Color codes are highly useful where operations might be conducted at night time or in dimly lit environments. Colored asset tags increase the visibility of tags there – enabling users to easily locate and scan the labels for information. 

3. Add procurement details 

Adding procurement details for high-use assets is a wise practice. It helps you record their depreciation from the day they are procured so the final asset value recorded is accurate. These details provide a clear visibility into the assets’ procurement details, such as their procurement cost and associated expenses. With this enhanced visibility, you can do better budgeting and do a financial analysis of each asset easily. 

Procurement details are essential for an asset’s lifecycle management. By simply scanning the code, you can check what stage of lifecycle an asset is at. For instance, if a tractor breaks down on site, then the driver can scan its barcode, see whether it is nearing the end of its life and decide to send it for service. New items that are undergoing maintenance more frequently can be quickly flagged for a more in-depth examination.

4. Apply physical tags to assets 

Before generating each asset tag and assigning it, it is important to assess the value of each asset. A business may have limited funds for tagging so the management needs to determine what assets should be prioritized. Some assets might not be a good tagging investment because tracking and monitoring them is just not worth the effort.

The next step is to print the labels you have designed and apply them to assets. To ensure this, make sure that you choose the appropriate tagging technology that is in accordance with the nature of the assets and available budget. Make sure that you place the labels strategically on the assets to ensure maximum visibility and accessibility. The tag’s placement should be in accordance with the asset’s surface, and use and to maximize the ease of scanning. 

So, choose tags that are durable and strong, and can be easily applied to assets. 

Best practices for asset tagging


In short, asset tagging is a practical approach to identifying and tracking assets throughout their lifecycle. It is a complex task that should be catered to with diligence and care. While tagging your assets, make sure you avoid:

  • Miscategorizing assets 
  • Missing asset details, such as asset name, description and model number
  • Neglecting the tag’s durability and quality

Making sure that you have the right tags to better manage your asset is critical. Implementing a  well-functioning asset tagging system helps expedite this process and makes it convenient for users to generate, and store asset tags for future reference. So, identify assets quicker and better with asset tags and improve your productivity! 

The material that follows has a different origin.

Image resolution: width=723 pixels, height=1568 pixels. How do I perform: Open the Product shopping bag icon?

Frequently Asked Questions (FAQs)

1. Is asset tagging necessary?

Asset tagging is an essential part of asset management that helps categorize and track assets better and enable quick retrieval of information. Whether asset tagging is necessary or not can be determined by businesses depending on their organizational needs and asset management technique. Asset tagging is, however, necessary to ensure efficient operations and keep an account of your assets. 

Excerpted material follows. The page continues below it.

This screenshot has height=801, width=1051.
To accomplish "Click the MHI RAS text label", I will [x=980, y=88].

2. Which assets should I label?

Answering the following questions helps businesses decide what assets they should tag for tracking and monitoring: 

  • Which tools have a greater risk of theft or misplacement?  
  • Which assets are used the most? 
  • Is there a chance of instruments moving between departments?

You can decide what assets to label by assessing their utility, determining what assets are most likely to be lost across locations and recognizing the high-value/high-demand assets. Assessing what assets have confidential information is also a critical factor. For instance, hard drives and laptops are likely to store sensitive information necessitating tracking.  

3. How to do asset tracking?

Asset tracking is a necessary step to fully manage your assets. Major steps include:

  • Uniquely identifying assets
  • Consolidating asset information
  • Assigning identification numbers to assets
  • Generating barcodes and assigning labels 
  • Creating reports for data analysis

These steps combined with the adoption of a robust asset tracking system, help businesses improve efficiency and reduce costs.